# Suggestions on where to sell a lightly used road bike and custom wheels.



## gravitywell

Hey everyone. I hope this is the right forum to post this question. I recently moved to the area (North VA) from the Nashville area. I have a road bike that I haven't touched in over a year, and my finances need a kick in the pants. 

Are there any shops that I could get a fair price for my bike and wheels? Or should I try Craigslist? Or is there another suggestion for the area? 

I appreciate any suggestions. 

Thank you, and ride safe!


----------



## pmf

Sure you want to sell it? Biking is good in the DC area. The Shenandoah valley is a beautiful place to ride, that's not far from here. There's a network of paved bike trails that make commuting on a bike a valid option to sitting in traffic or on the metro. Some good bike clubs, and many good organized rides. Even downtown DC has bike lanes on may of the streets. The ridin is good here. 

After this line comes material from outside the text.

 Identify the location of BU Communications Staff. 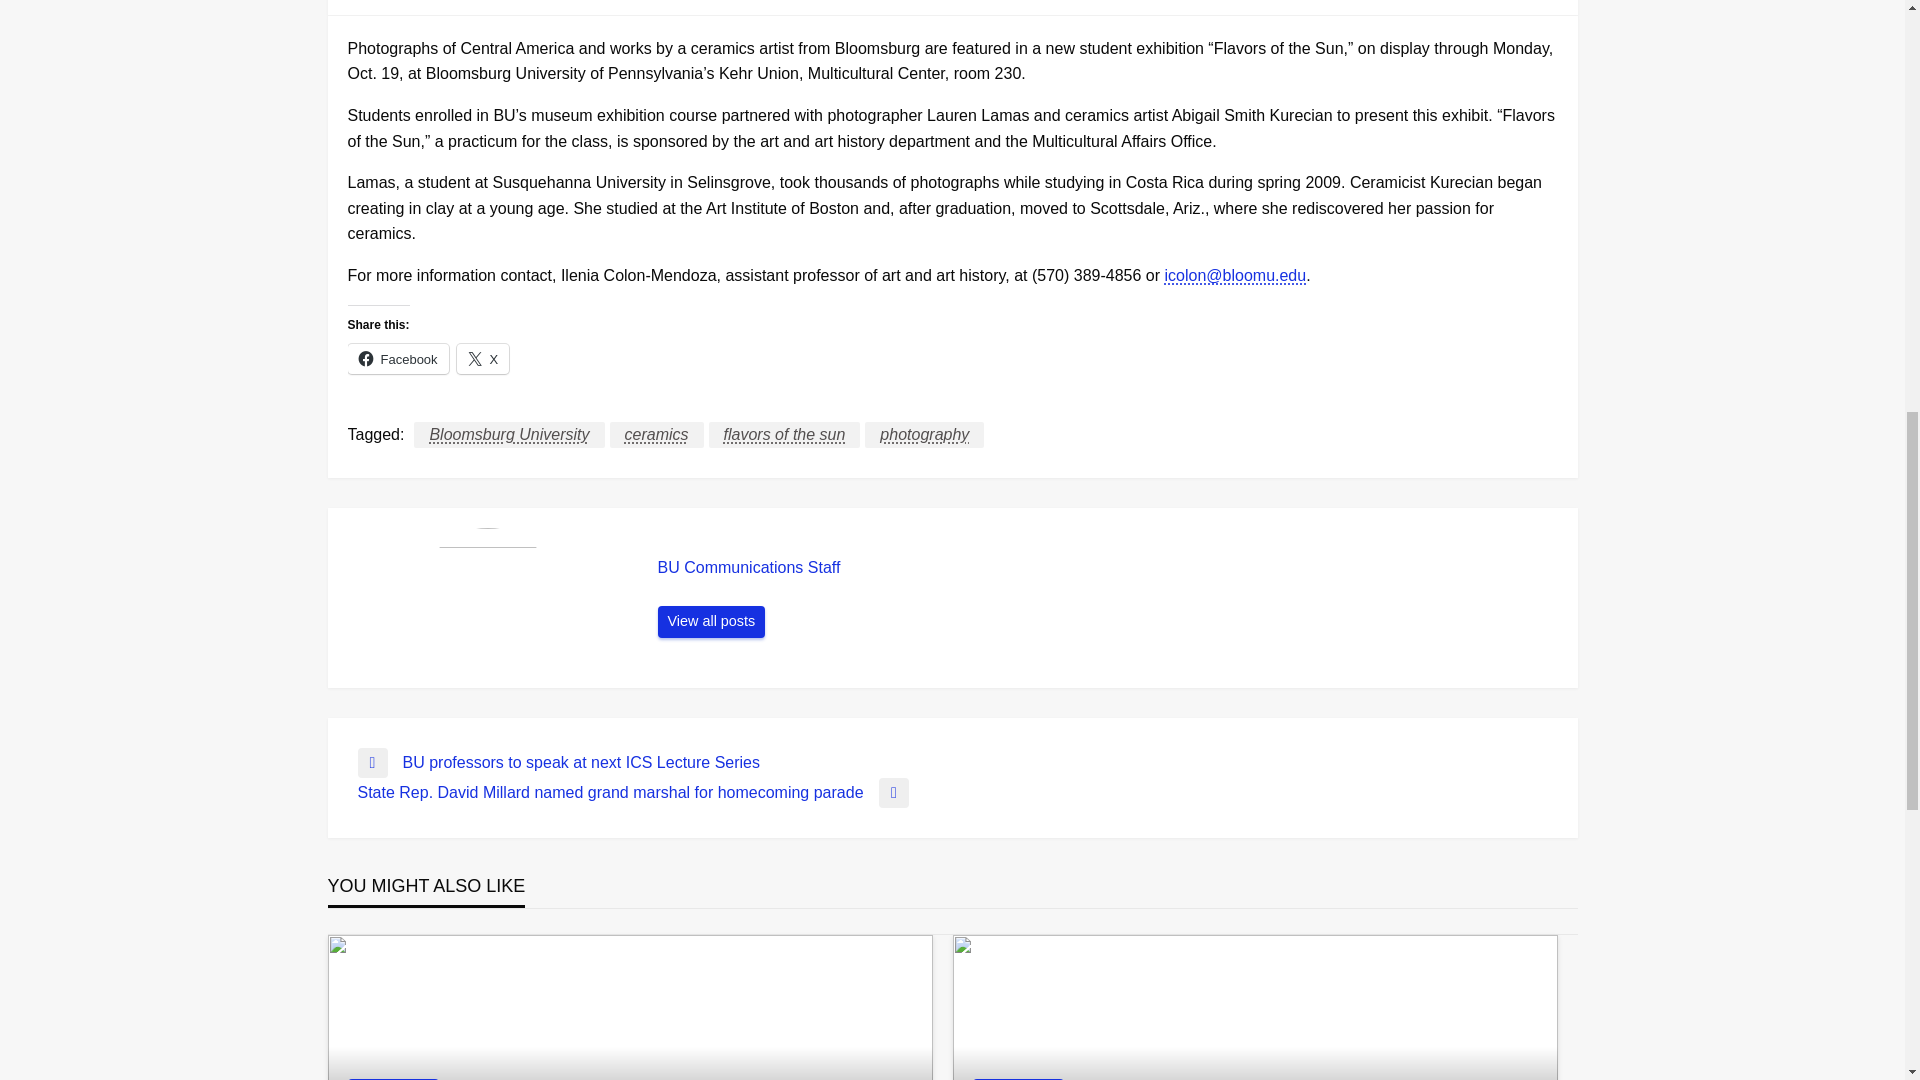
(1108, 568).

The cost of living here is a negative. Your finances will be constantly kicking you in the pants.


----------



## crit_boy

pmf said:


> The cost of living here is a negative. Your finances will be constantly kicking you in the pants.


and the number of people, and the ever increasing property taxes, and the #$!& car tax, and the snow, and the people who have no idea how to drive an any weather conditions other than perfect sunny day, and the cancelling school with the mere talk of snow. . .


----------



## pmf

Schools -- Yeah, I knew we were in for it when they didn't cancel school on that first day that it snowed and they should have. It was slippery and the school administration caught hell for it. So the inevitable response is to cancel it at the first sight of a snow flake for the rest of the year. I guess they didn't want a repeat of last year, but the get tough thing really backfired. 

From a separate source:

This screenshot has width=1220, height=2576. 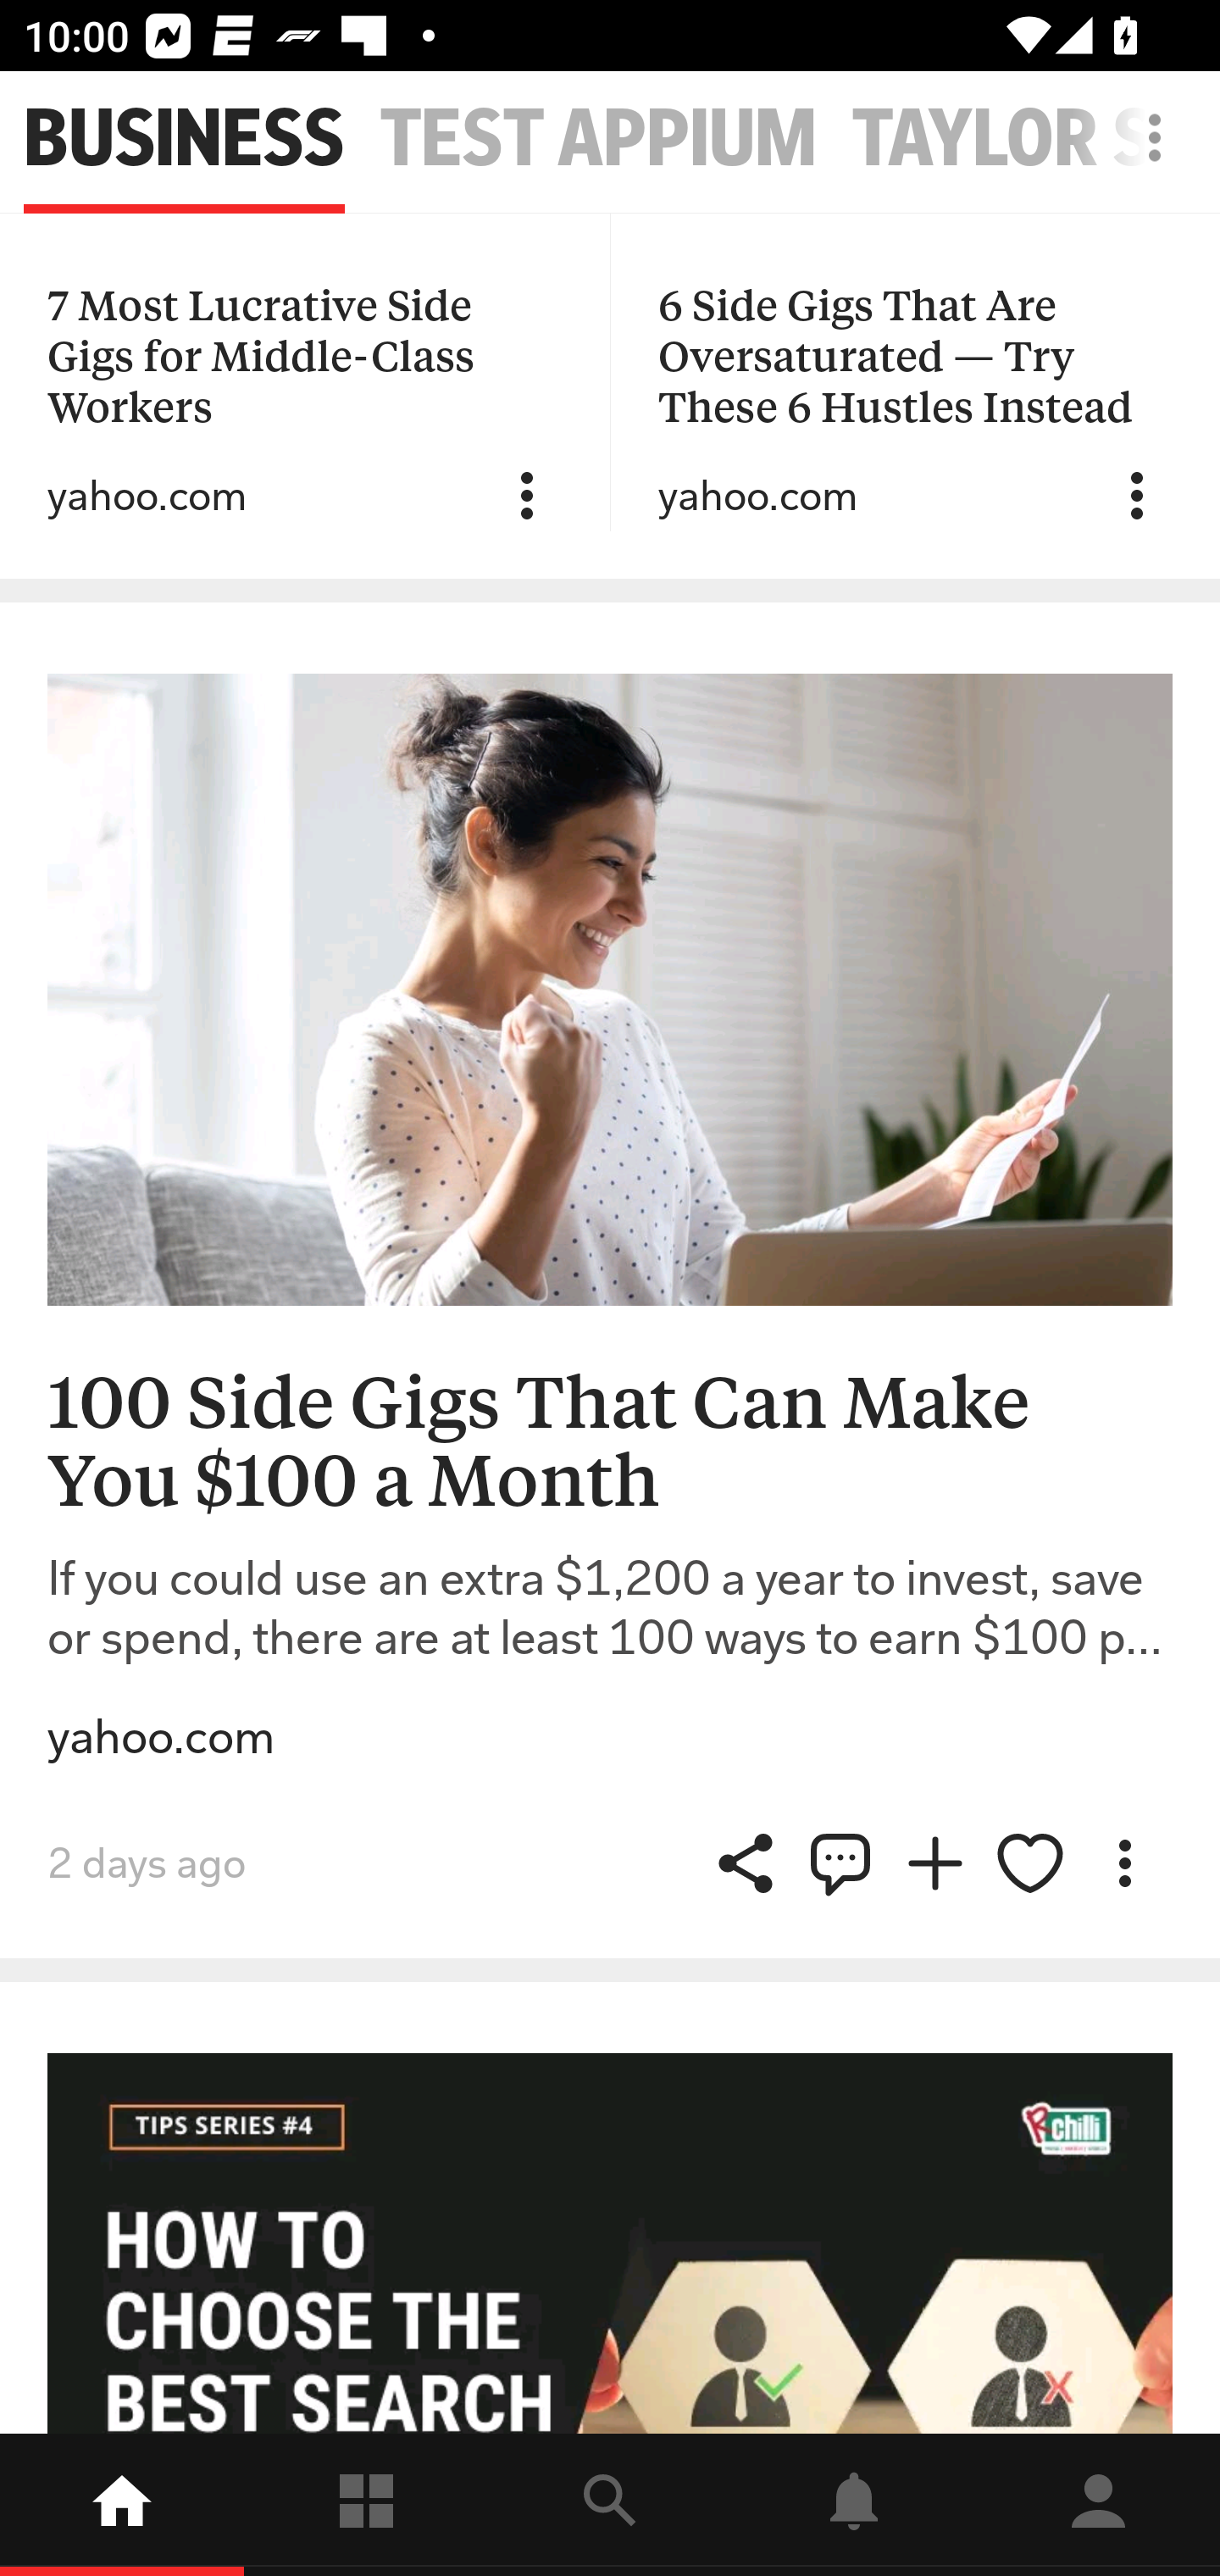 What do you see at coordinates (1137, 496) in the screenshot?
I see `Options` at bounding box center [1137, 496].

Car tax -- It used to be a lot worse. It was a whole 5% of what your car is worth every year. Gilmore got elected governor on the sole platform that he was going to get rid of it. He halfway succeeded. Then everyone realized that tax money has to come from somewhere. 

Property tax -- See above. Actually, this is the first year mine didn't go up. I liked the one year when the value of the house dropped $30,000 and the value of the lot increased $30,000. Living in an area not really hit by the recession has its costs. 

Driving in the snow -- Hey dammit, I have all wheel drive. I can drive 60 mph on ice. 

Snow -- I moved here from Minneapolis. Even the last two winters have been mild in comparison. 

Complain as we might, the DC area isn't that bad. I've been here 23 years and its been changing for the better. At least we got rid of MB1 for part of the year.


----------



## KWL

DC Used Bicycle Marketplace on Facebook. Washington Area Bike Forum (formerly and still predominantly Bike Arlington) has a classified section.


----------